It was fifty degrees and drizzly (my least favorite running weather) but I knew I would only get one shot at it. We were camping for the weekend to test out our new trailer but I knew we would be leaving when I got back to camp. Everything I had planned did not sound fun in 20 mph, rainy wind. On our pandemic adventure in the trailer, leaving wasn’t a luxury we exercised. We stayed wherever we were and made the best of it, which meant that on several occasions we were the only ones left at a campground. But that’s not true anymore.

Even if the rest of my body is objecting, my ears tell me that I’m making progress one gravelly step at a time.

On this trail, I was touching actual dirt. I’d been running on snow since November, but now it was March and I was lower in elevation so it had already melted. It was my favorite kind of dirt too, the kind that sounds crunchy. Even if the rest of my body is objecting, my ears tell me that I’m making progress one gravelly step at a time. The sandy, circular bits of granite beneath my feet had weathered off rock that used to be buried on the bottom of Lake Bonneville, the historic body of water under which the city and most of the Salt Lake valley used to be covered.  

Lake Bonneville’s shoreline grew and receded over thousands of years and now it’s the Great Salt Lake.
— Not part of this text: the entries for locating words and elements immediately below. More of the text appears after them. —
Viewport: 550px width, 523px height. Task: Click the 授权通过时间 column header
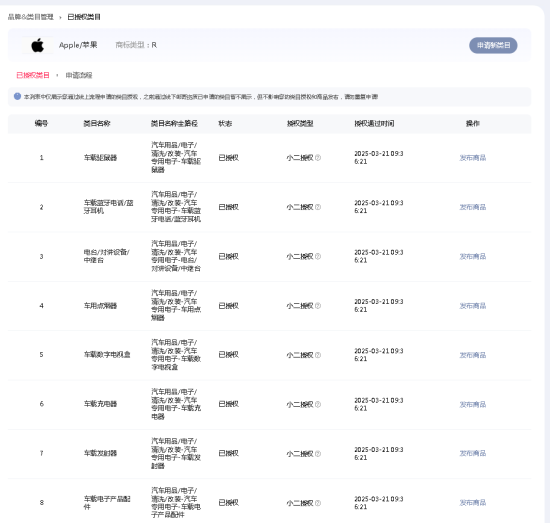click(x=374, y=123)
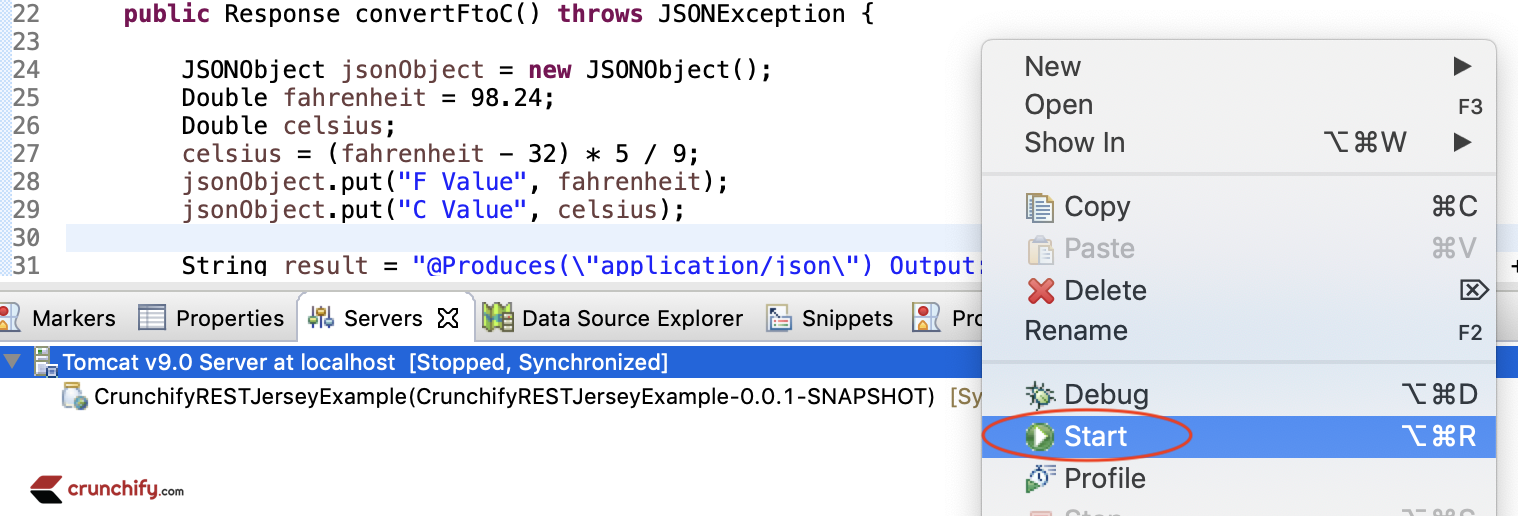Image resolution: width=1518 pixels, height=516 pixels.
Task: Choose Rename from the context menu
Action: pyautogui.click(x=1075, y=331)
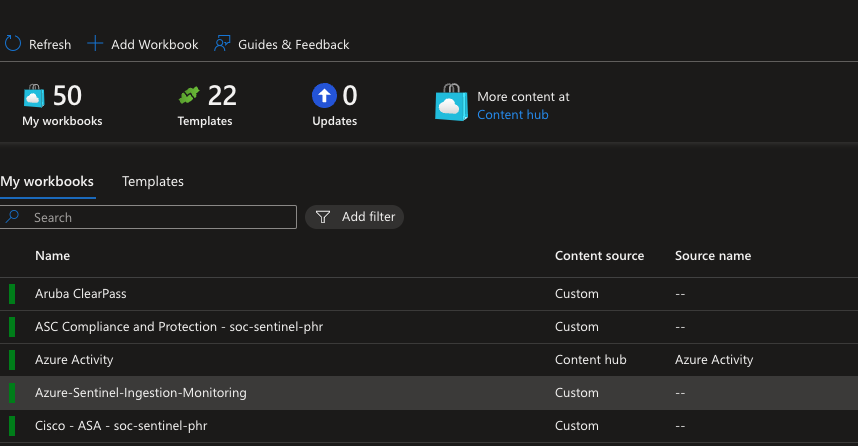
Task: Select the Azure-Sentinel-Ingestion-Monitoring workbook
Action: click(x=140, y=393)
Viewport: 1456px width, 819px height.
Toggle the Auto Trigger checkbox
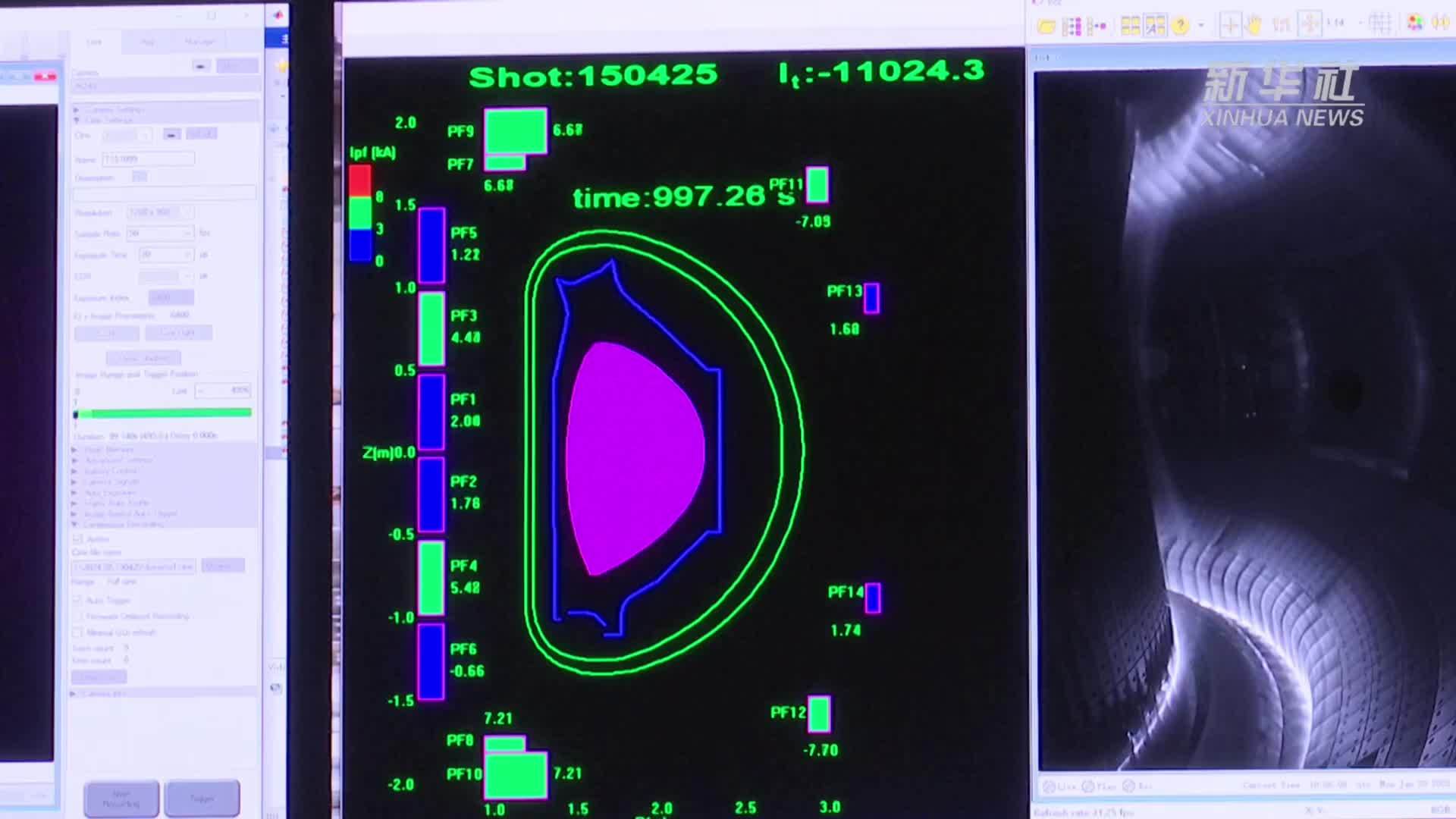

Which is also shrinking, as shown by the informational sign in the visitor center about the historic low; it’s covered with a tacked-up piece of copy paper saying that 2022 was the new lowest point. This paper looks fresh and I imagine that there’s a Word document on the Ranger’s computer because this is nothing if not a lake of dramatic changes.

It’s the earth’s crust pulling apart, and surprisingly pretty for such a violent tectonic rending.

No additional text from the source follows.